Pixel coordinate grounding data -
+++++
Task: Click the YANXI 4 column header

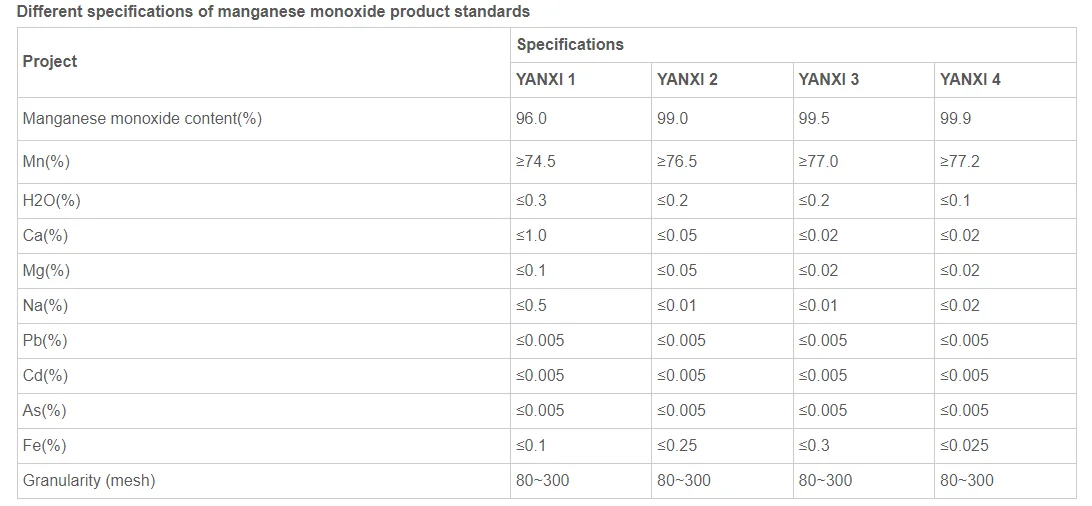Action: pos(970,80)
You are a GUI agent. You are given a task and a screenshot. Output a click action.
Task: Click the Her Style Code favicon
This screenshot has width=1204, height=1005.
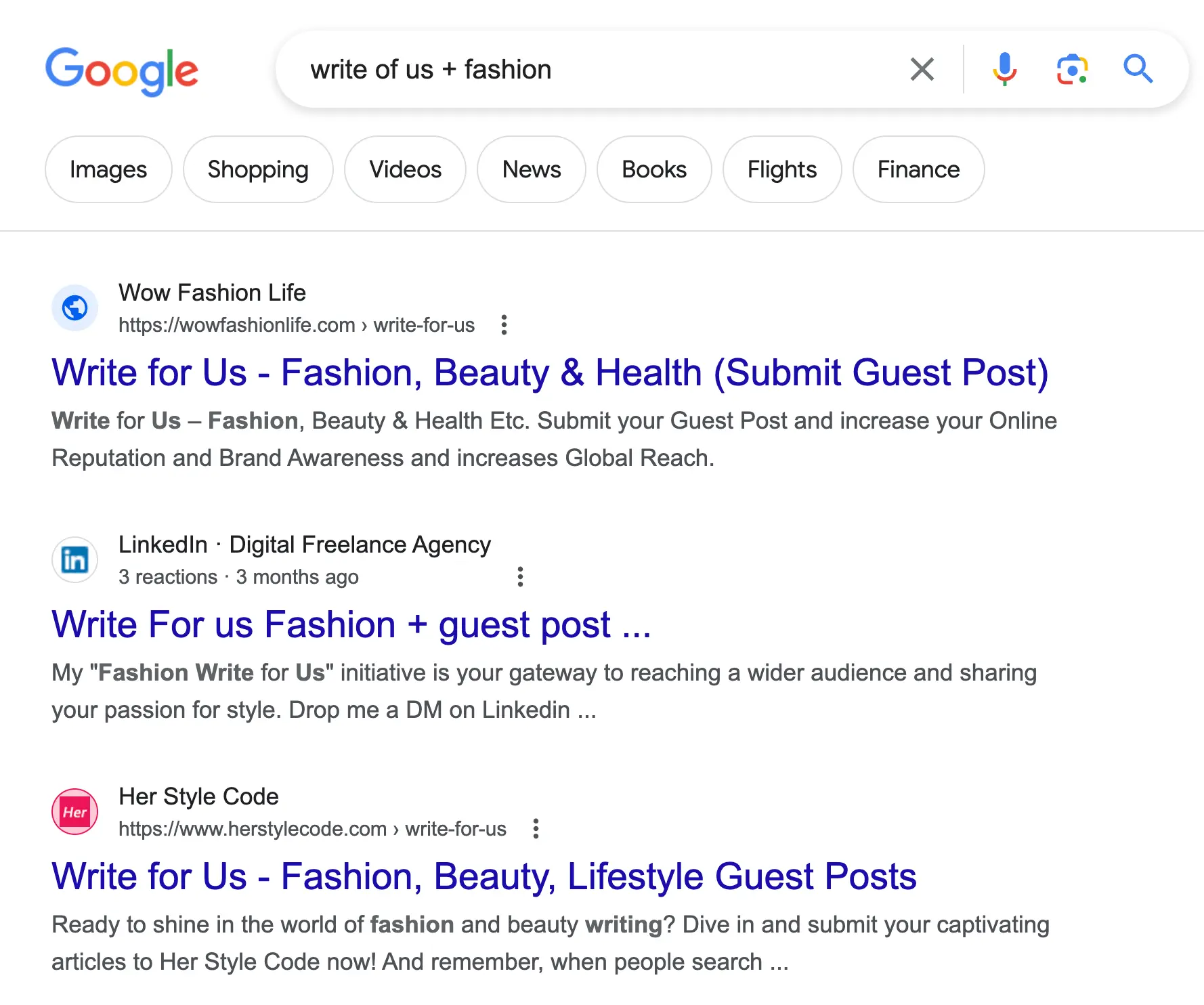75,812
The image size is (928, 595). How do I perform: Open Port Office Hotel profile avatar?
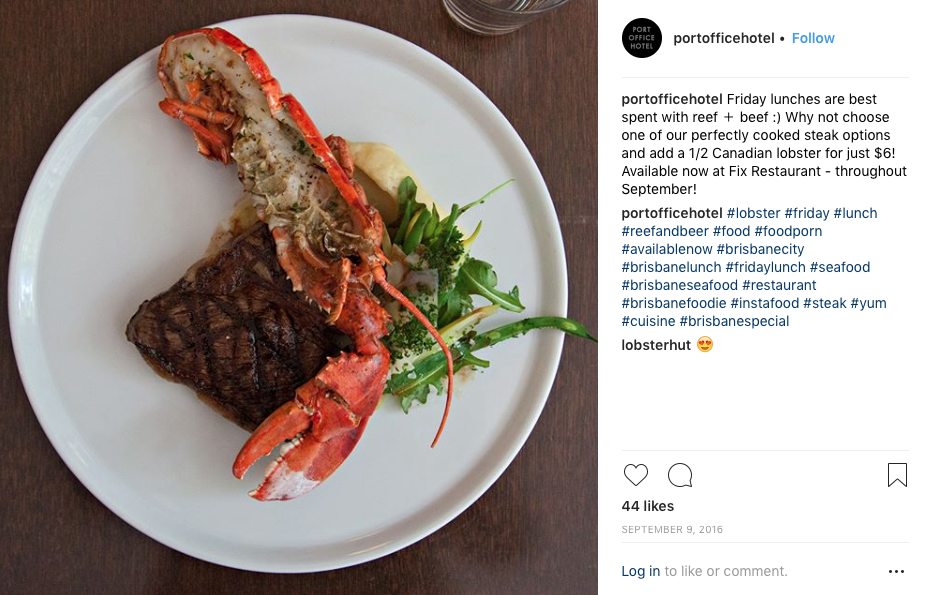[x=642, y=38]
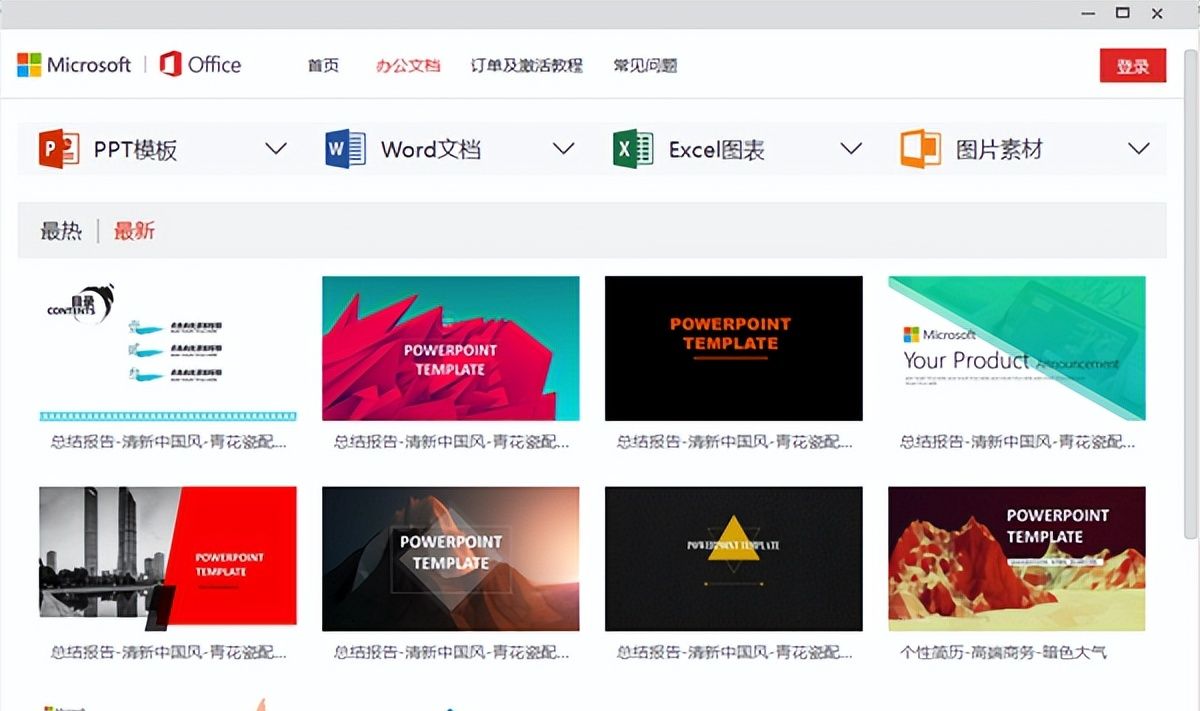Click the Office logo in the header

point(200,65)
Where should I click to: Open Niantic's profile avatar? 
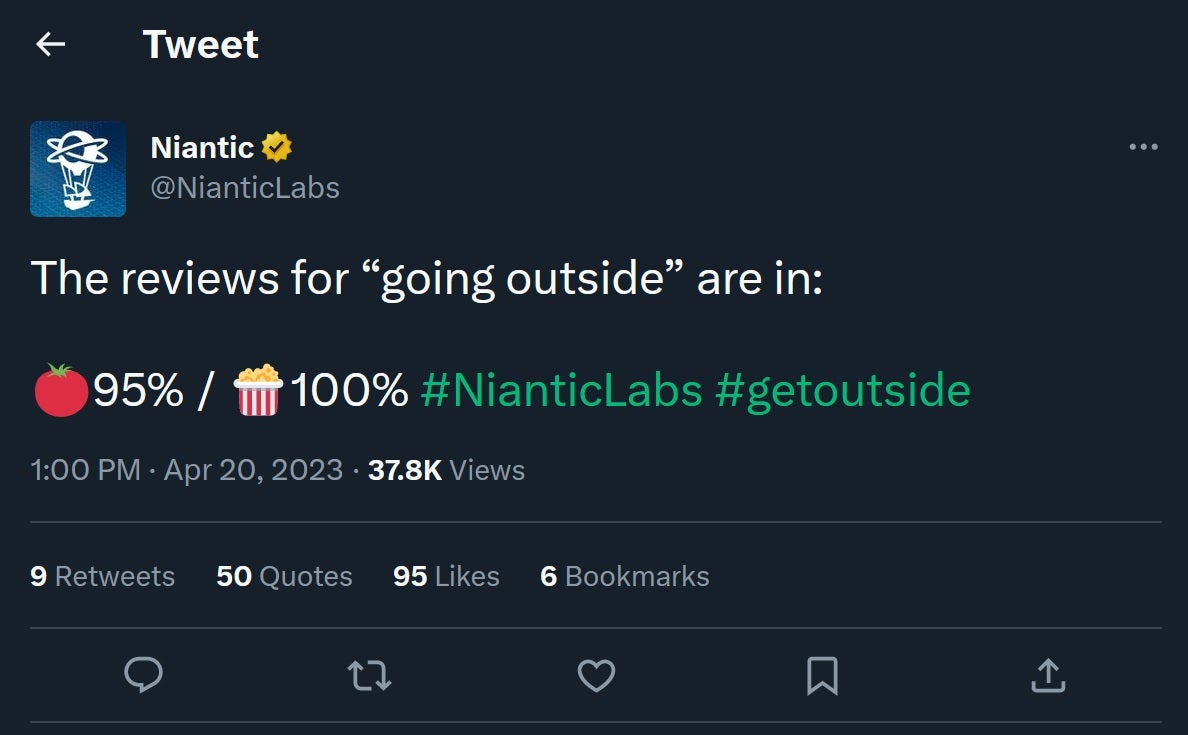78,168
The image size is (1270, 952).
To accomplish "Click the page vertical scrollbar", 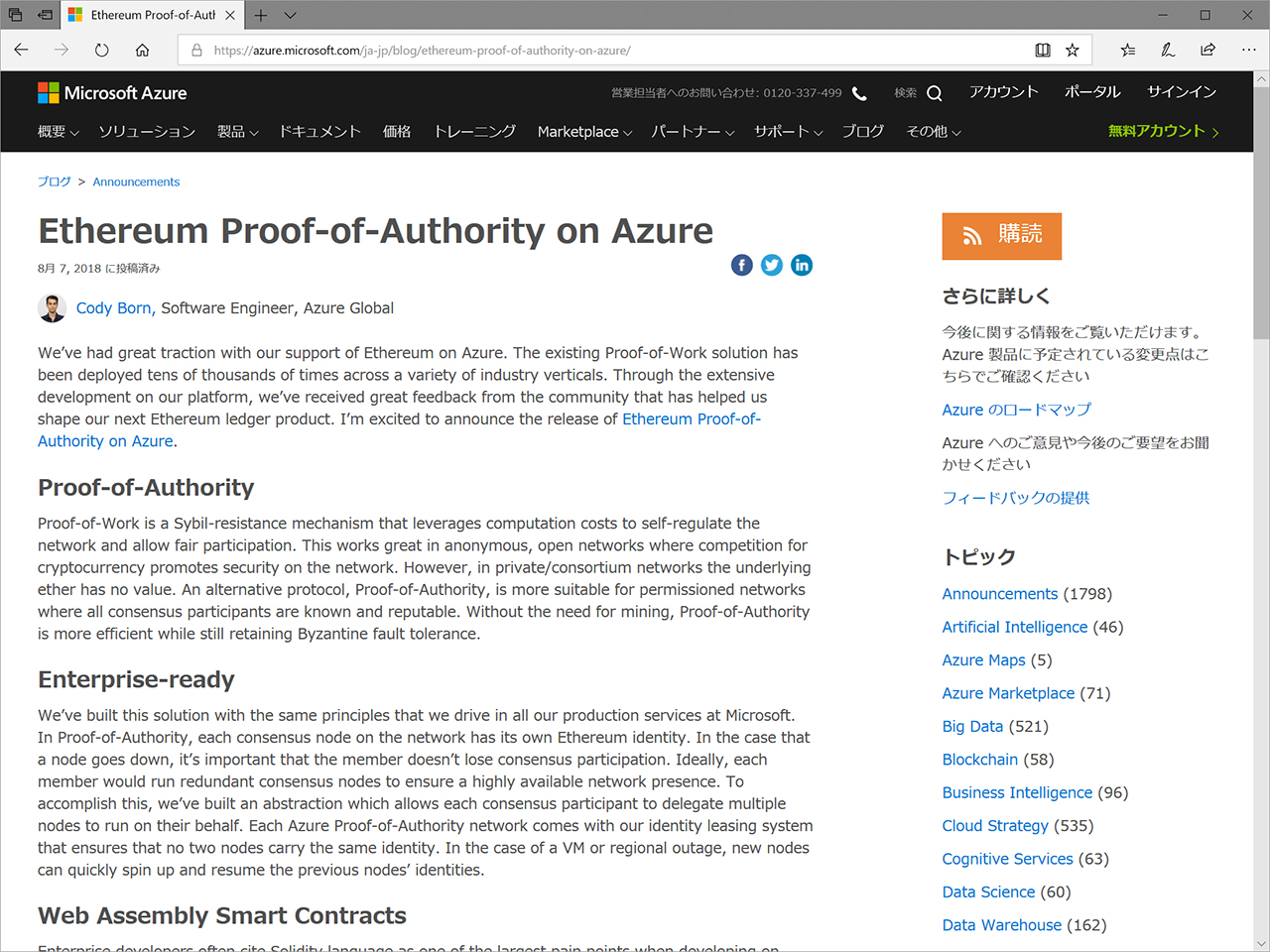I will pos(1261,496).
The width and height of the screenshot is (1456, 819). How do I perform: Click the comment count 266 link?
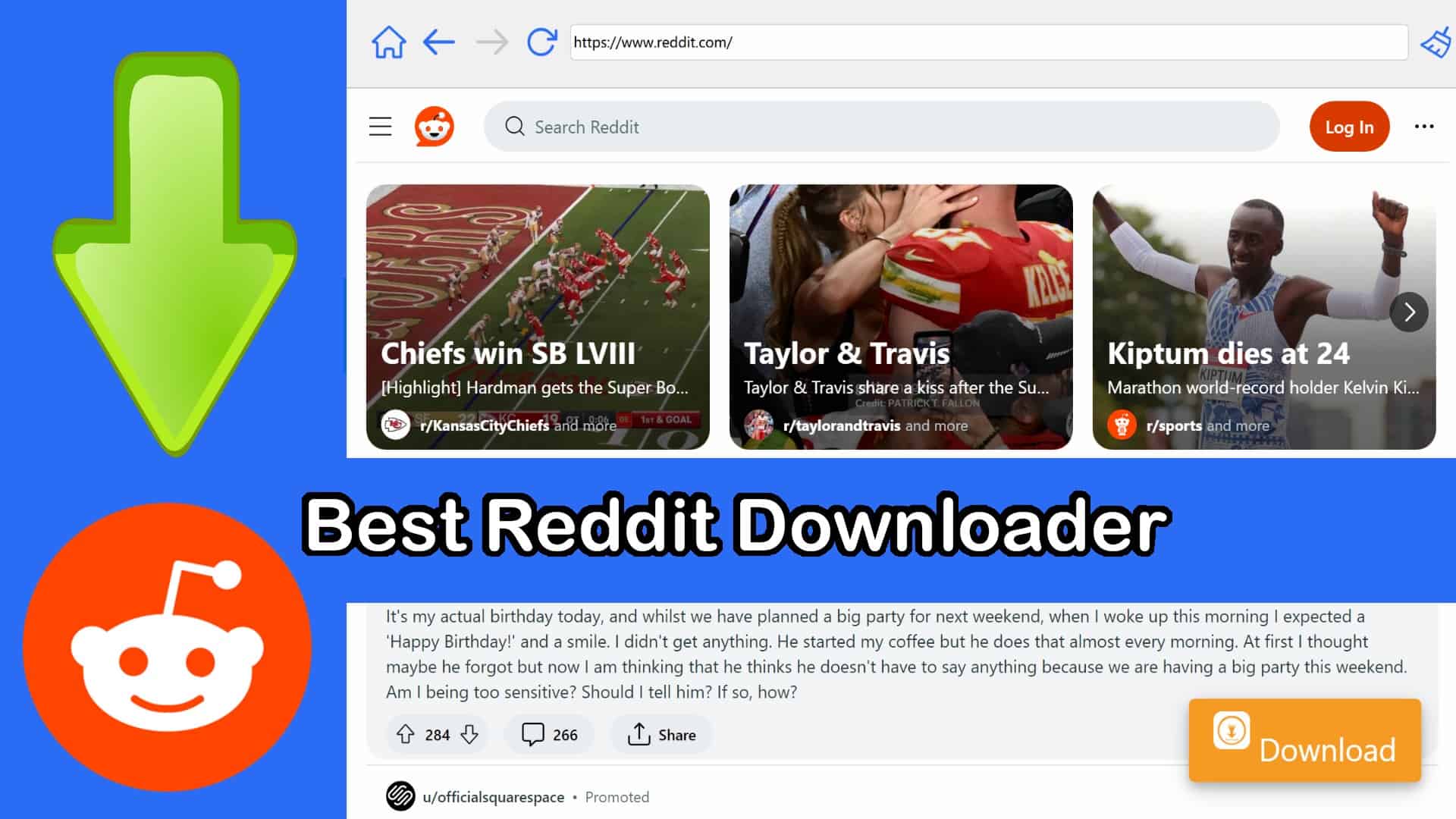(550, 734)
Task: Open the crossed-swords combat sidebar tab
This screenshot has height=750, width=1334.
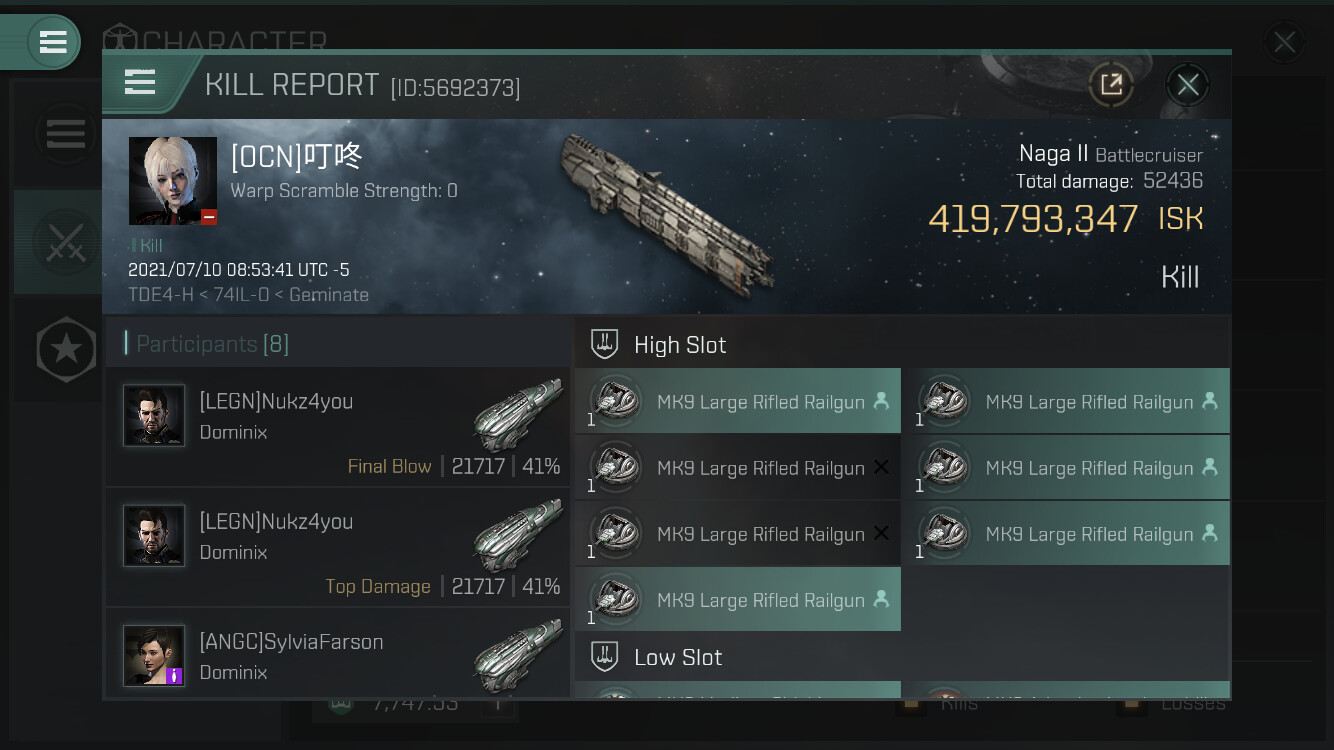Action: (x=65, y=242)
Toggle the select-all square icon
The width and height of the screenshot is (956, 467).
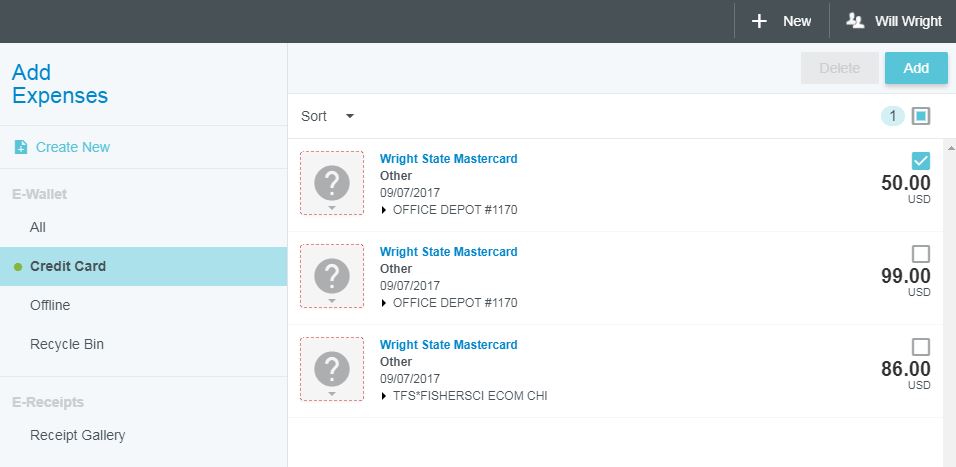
+++++
Task to complete - Emit the lines of the data above from the one containing "The width and height of the screenshot is (1456, 819)." through its final line, both endpoints included. Pictures do not belong in the output.

Response below -
The width and height of the screenshot is (1456, 819). How do I perform: Click the comment count 266 link?
(550, 734)
Task: Open the crossed-swords combat sidebar tab
This screenshot has height=750, width=1334.
Action: (x=65, y=242)
Toggle the select-all square icon
The width and height of the screenshot is (956, 467).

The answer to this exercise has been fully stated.